## Material provided

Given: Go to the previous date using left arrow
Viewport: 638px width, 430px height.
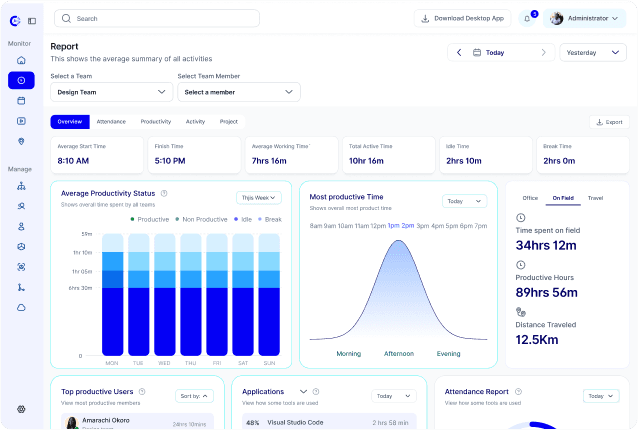Looking at the screenshot, I should click(x=459, y=52).
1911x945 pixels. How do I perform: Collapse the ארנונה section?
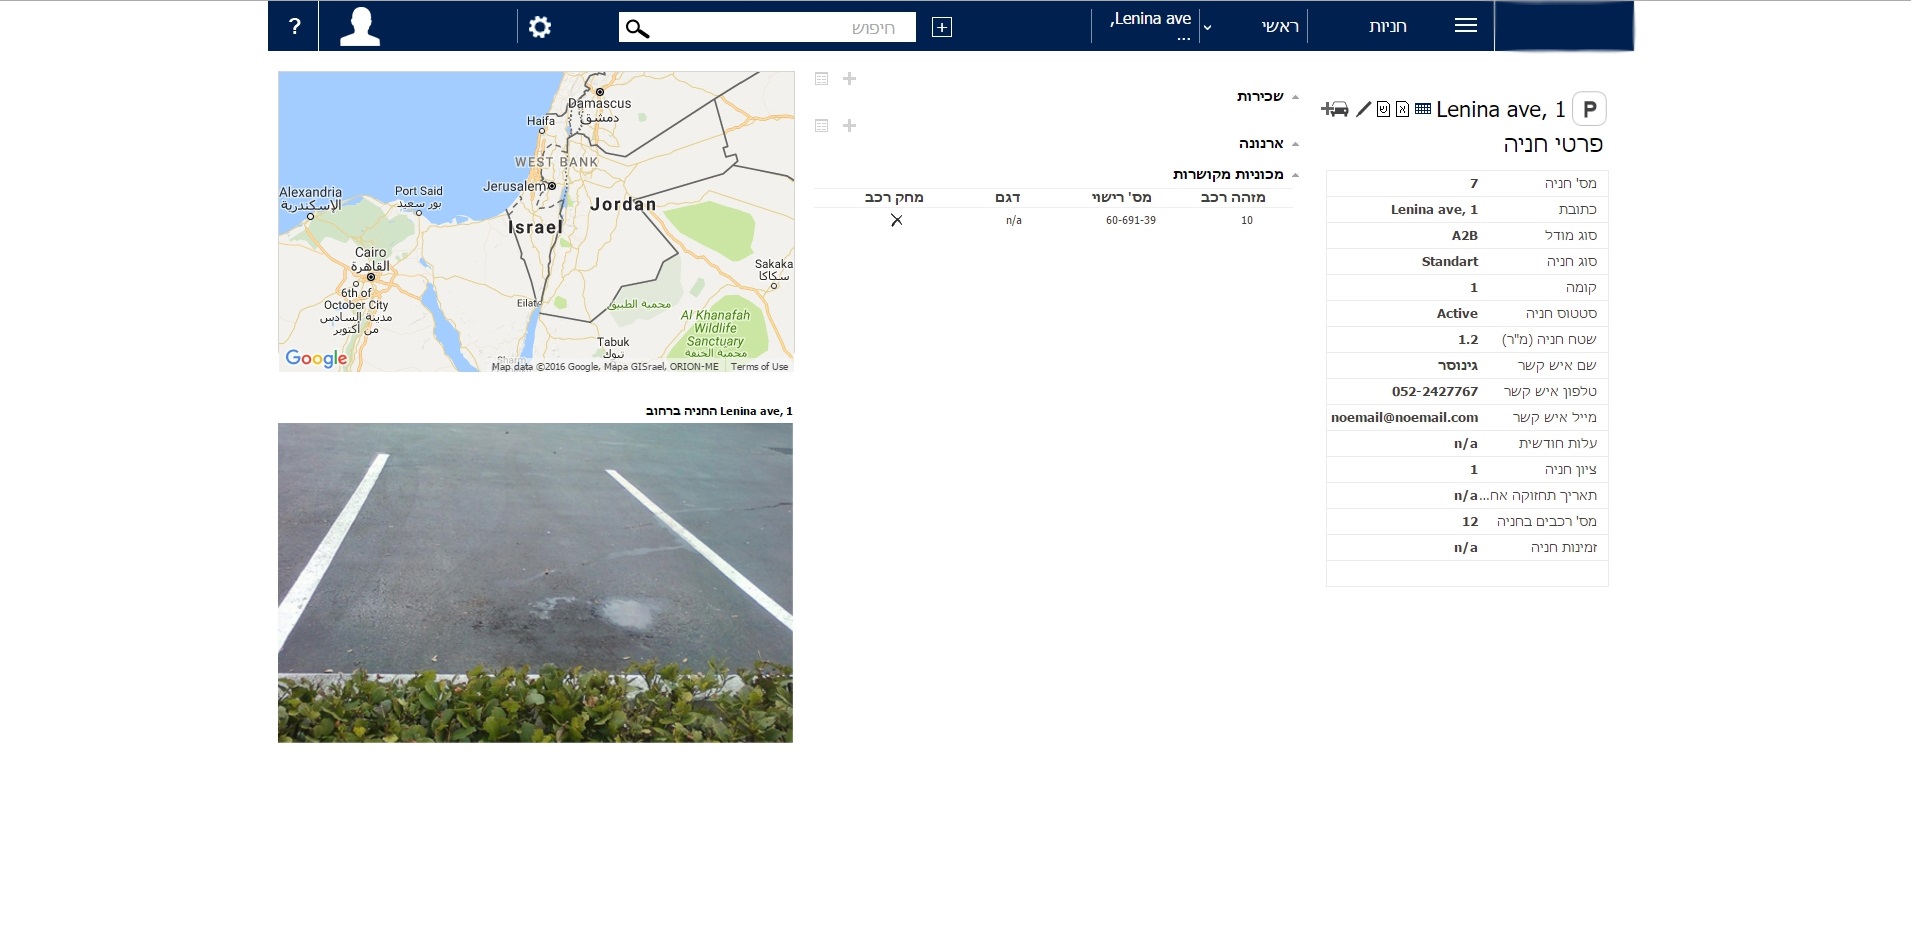(x=1295, y=144)
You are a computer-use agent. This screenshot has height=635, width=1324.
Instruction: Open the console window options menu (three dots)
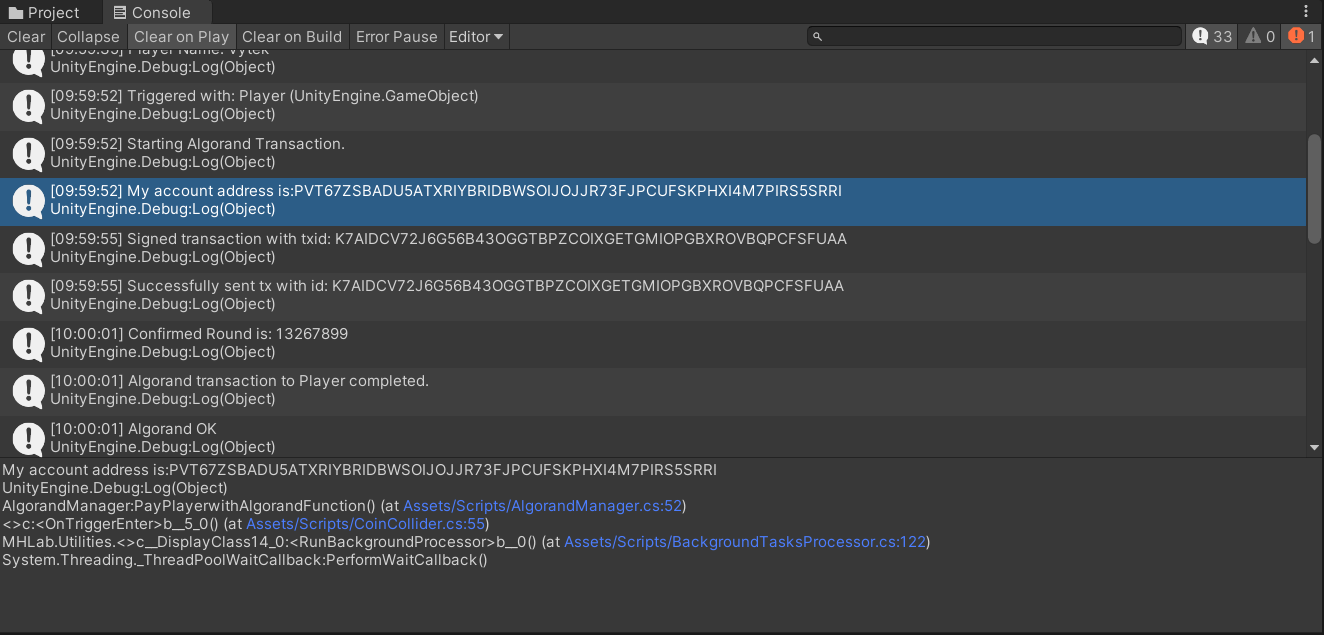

## What you need to do
Whatever the records hold apart from pictures should be repeated exactly.

## Task result
Given: Go to the previous date using left arrow
Viewport: 638px width, 430px height.
Looking at the screenshot, I should click(x=459, y=52).
1911x945 pixels. How do I perform: Collapse the ארנונה section?
(x=1295, y=144)
You are a computer-use agent. This screenshot has height=635, width=1324.
Instruction: Open the console window options menu (three dots)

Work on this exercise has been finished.